From Remote Work to Platforms: How COVID-19 Reshaped Digital Employment Globally

The report by the ILO and the European Commission’s Joint Research Centre shows how COVID-19 accelerated digitalization, sustaining economies through remote work, platforms, and online services while deepening inequalities between firms, workers, and regions. It calls for urgent policies to bridge digital divides, modernize labor protections, and ensure the digital future fosters inclusion rather than exclusion.
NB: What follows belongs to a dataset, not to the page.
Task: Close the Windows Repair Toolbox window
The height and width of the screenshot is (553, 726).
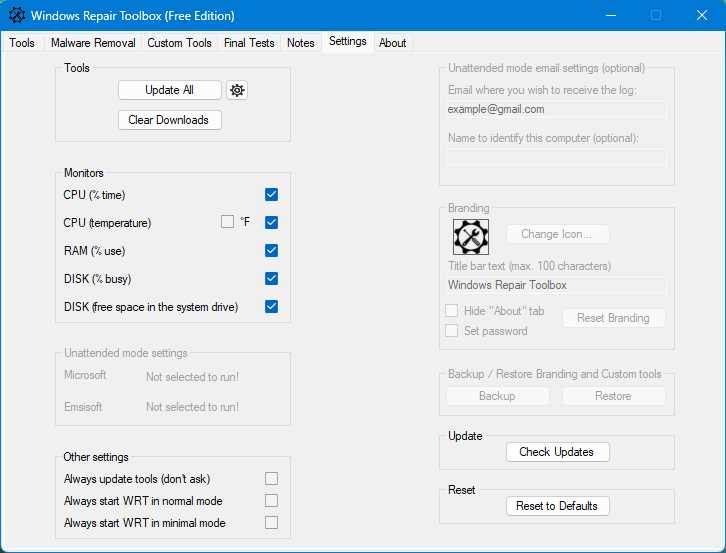Action: point(702,15)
CoE-EDP, VisionRICoE-EDP, VisionRI | Updated: 19-09-2025 09:53 IST | Created: 19-09-2025 09:53 IST
From Remote Work to Platforms: How COVID-19 Reshaped Digital Employment Globally
Representative Image.

The report, prepared by the International Labour Organization (ILO) in collaboration with the European Commission’s Joint Research Centre, explores how digitalization transformed employment during the COVID-19 pandemic and what lessons must be carried into the future. It positions the pandemic as an unprecedented shock that fast-tracked digital adoption across businesses, governments, and households. Practices that might have taken years to evolve, remote work, online commerce, digital health services, and virtual learning, were suddenly thrust into the mainstream. This large-scale experiment revealed both the promise of digitalization as a lifeline during a crisis and the pitfalls of deepening divides between firms, workers, and communities.
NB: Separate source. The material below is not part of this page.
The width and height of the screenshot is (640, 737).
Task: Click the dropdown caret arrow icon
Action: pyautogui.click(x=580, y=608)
Winners, Losers, and the Digital Divide

One of the report’s most striking findings is the stark contrast between winners and losers in the digital transition. Large, capital-rich companies had the infrastructure and talent to embrace remote operations quickly, while many small enterprises, especially in developing economies, lacked such capacity and struggled to survive. On the labor market side, professionals with advanced education and good internet access shifted smoothly into telework, whereas low-skilled workers in face-to-face sectors like retail, tourism, and hospitality endured massive job losses. This divide was not just economic but social: households without devices or reliable connectivity found themselves cut off from jobs, schooling, and services, while digitally prepared families managed to maintain continuity. The pandemic, therefore, magnified inequalities that had already been growing in the digital era.
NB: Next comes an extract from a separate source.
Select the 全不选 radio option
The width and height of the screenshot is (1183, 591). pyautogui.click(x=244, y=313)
Sectoral Shifts and the Rise of Platforms

The analysis paints a vivid picture of how different sectors navigated the shock. Knowledge-based industries such as IT, finance and consulting thrived under remote work, often reporting productivity gains. Manufacturing experienced supply chain turmoil but also leaned further into robotics and digital monitoring to reduce dependency on physical labor. Service industries dependent on physical presence were hardest hit, with restaurants, tourism, and cultural events decimated. Yet digital platforms surged into the gap. Food delivery apps, ride-hailing services, and freelance marketplaces expanded rapidly, offering displaced workers much-needed income. Still, these jobs often came with precarious terms, no safety nets, and little bargaining power, making platformization a double-edged sword: a source of resilience in the short term, but one that raised long-term questions about fairness and protection.

Remote Work: A Lifeline with Costs

The report devotes significant attention to remote work, which became a defining feature of pandemic-era employment. For millions of white-collar workers, it safeguarded incomes and introduced greater flexibility. Some reported enhanced work–life balance, reduced commuting stress and even higher efficiency. Yet the drawbacks were equally visible. Remote work blurred boundaries between professional and personal life, fostered isolation, and in many cases resulted in overwork. It also entrenched divisions between those who could work remotely and those whose jobs required physical presence. Women in particular bore additional pressures, as unpaid care burdens multiplied under lockdowns. Instead of leveling the playing field, remote work sometimes reinforced gender and class inequalities, suggesting that hybrid models will only be sustainable if supported by thoughtful workplace policies.

The Policy Challenge Ahead

Inequality threads through the entire report as the dominant concern. Women, young people and rural residents were disproportionately disadvantaged, while urban professionals reaped the benefits of a digitized economy. The authors argue that the central challenge for policymakers is to ensure digitalization does not harden these divides. They outline clear directions: invest in universal broadband and affordable devices to widen access; promote inclusive skill-building and lifelong learning programs to prepare workers for continuous change; update labor regulations to encompass platform jobs and hybrid work; and modernize social protection systems that remain tied to old models of formal employment. Special attention is urged for small and medium-sized enterprises, which employ the majority of the workforce worldwide but risk being left behind without tailored support in financing, training and technology adoption.

Toward a Fairer Digital Future

In its closing reflections, the report emphasizes that digitalization is not a neutral or inevitable process but one shaped by policy choices and institutional design. The pandemic showed digital tools can cushion economies against shocks, but also highlighted their capacity to worsen inequality if left ungoverned. The path forward, it insists, is not about slowing digitalization but about steering it, aligning innovation with fairness, efficiency with inclusion, and resilience with equity. If societies rise to this challenge, digitalization can become a driver of opportunity and sustainable growth. If neglected, it risks deepening precariousness and exclusion. The future of work, the report concludes, will be defined less by the technologies themselves than by how deliberately we decide to govern their use.